Her career in construction officially started at 15 with a summer job as a laborer working for her
uncle’s design/build firm in Maryland. She continued acquiring building experience and tools
through college, ultimately graduating from SCAD with a master’s degree in Architecture and a
dual BA in Architecture and Historic Preservation. She went on to work as a construction project
manager on mostly high-end residential historic projects. Out of sixty project managers at the
company, she was the only female. Being in a male-dominated field came with challenges, but
her passion for working with the built environment kept her motivated to move through them.
For the past four years, Danielle has been designing, building and managing projects
independently in Asheville. She loves that she’s been able to fuse together her varied
skillsets and is always excited about the next project.
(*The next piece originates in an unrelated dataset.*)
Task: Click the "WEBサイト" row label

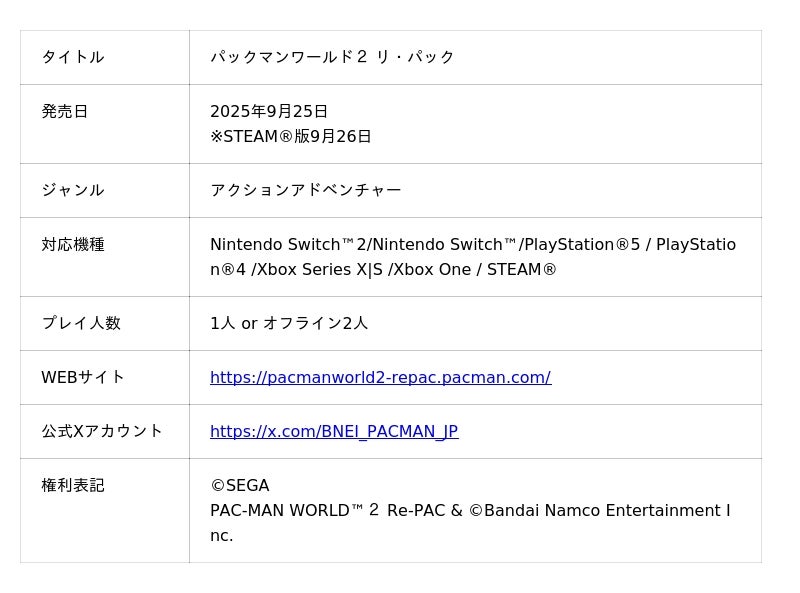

She also loves pastries, swimming holes
and dance floors!
DeLesslin “Roo” George-Warren (he/him) is an artist, educator, and community ecologist from Catawba Indian Nation whose work ranges from performance to installation art to community education to food sovereignty to language revitalization. From 2017-2019 he was the Special Projects Coordinator for the Catawba Cultural Preservation Project where he facilitated the Catawba Language Project (including developing and programming online digital assets such as the Catawba Language App), several food sovereignty initiatives, and other community education projects. Since 2019 he has continued to work for his tribe as a consultant on many projects including: language revitalization, food sovereignty, educational sovereignty, cultural healing, teacher training, grant writing and much more. DeLesslin’s work focuses on reweaving Catawba culture with policy, fundraising, program development, and community education to create a resilient community for future generations. DeLesslin is a 2017 graduate of the Wild Abundance Permaculture Design Program and has applied that experience to his personal gardens, Catawba community gardens, and other tribal community programs.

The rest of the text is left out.